Research on explosives in computational chemistry — a branch of chemistry that uses computer simulation to solve chemical problems — has predicted which chemical bond in an explosive molecule will break and the amount of energy needed to break that bond. Moreover, many studies demonstrate “how explosives explode” or “what makes a good explosive,” but there is limited research on the very first processes of explosions, which are essential to understanding the start of the chain reaction leading to detonation.
Compared to other recent studies, Tibbetts uses laser pulses that are 10 times faster, allowing her to observe the moment before the chemical bonds break.
Tibbetts’ received $1 million of the total grant money from the Army Research Office Early Career Award for Scientists and Engineers. Another $335,000 came from the Defense University Research Instrumentation Program. Tibbetts said she plans to buy new equipment with the money.

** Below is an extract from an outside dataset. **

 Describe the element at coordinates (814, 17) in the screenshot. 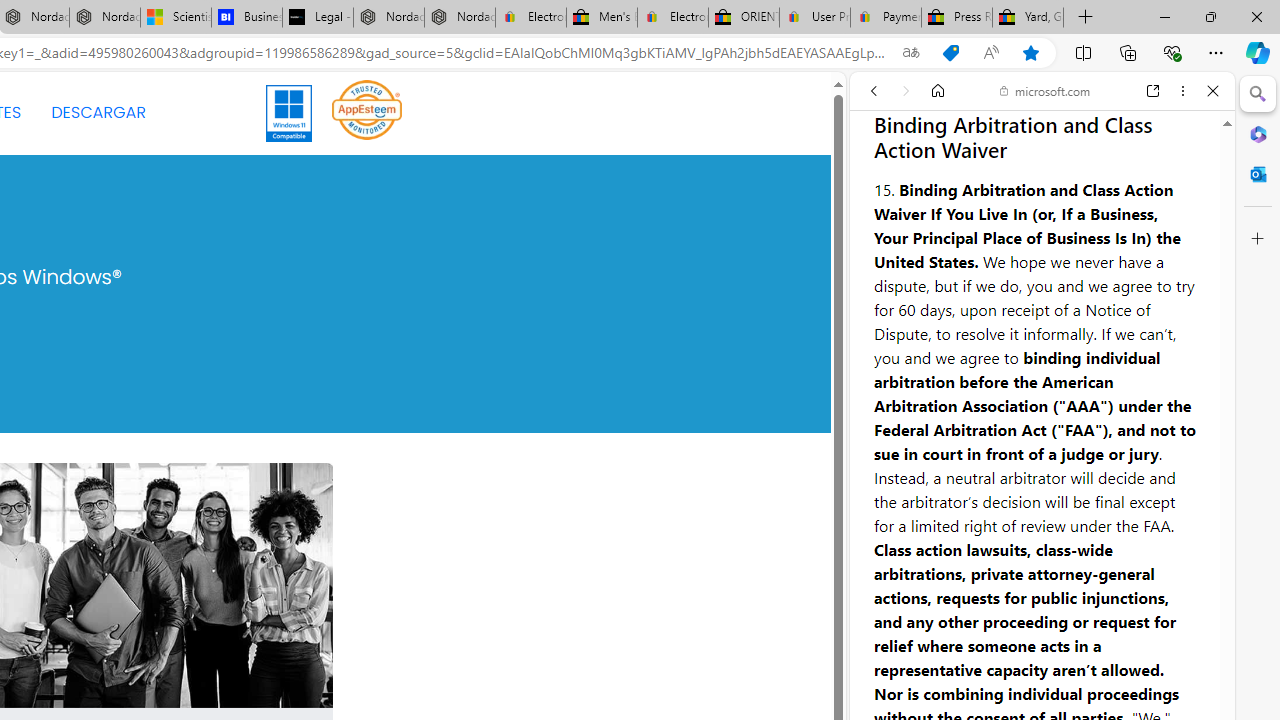

I see `'User Privacy Notice | eBay'` at that location.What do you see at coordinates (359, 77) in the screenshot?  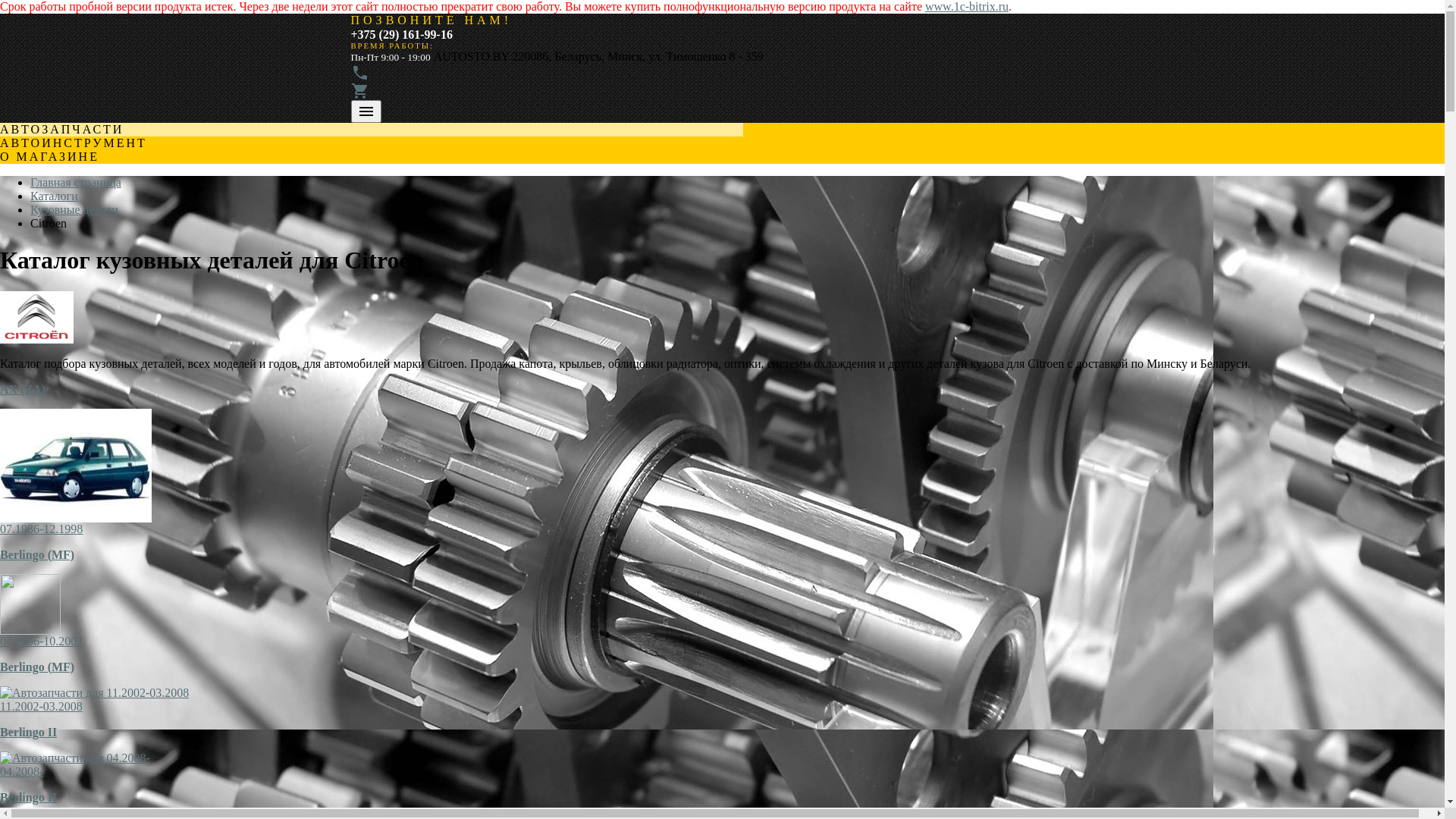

“Currently, everything we are doing in our experiment is in the gas phase. This grant will help us work on other compounds that cannot evaporate,” said Derrick Ampadu-Boateng, a fourth-year chemistry graduate student working in Tibbetts’ laboratory.
Tibbetts said one implication of her research relates to accurately detecting explosives. Another application is the creation of more eco-friendly and safer explosives — for instance, she hopes her research will lead to the design of molecules that only detonate with a specific laser in order to prevent accidental explosions.
Tibbetts said her inspiration for her research stems from using the same ultrafast detection techniques in her research as a postdoctoral and graduate student years before joining VCU.
“Back then, we were just picking whatever molecule to see if it does anything interesting, but it is more fun if there is an application,” Tibbetts said. “So, I thought it would be cool if we could use my technique to learn something that is actually important.”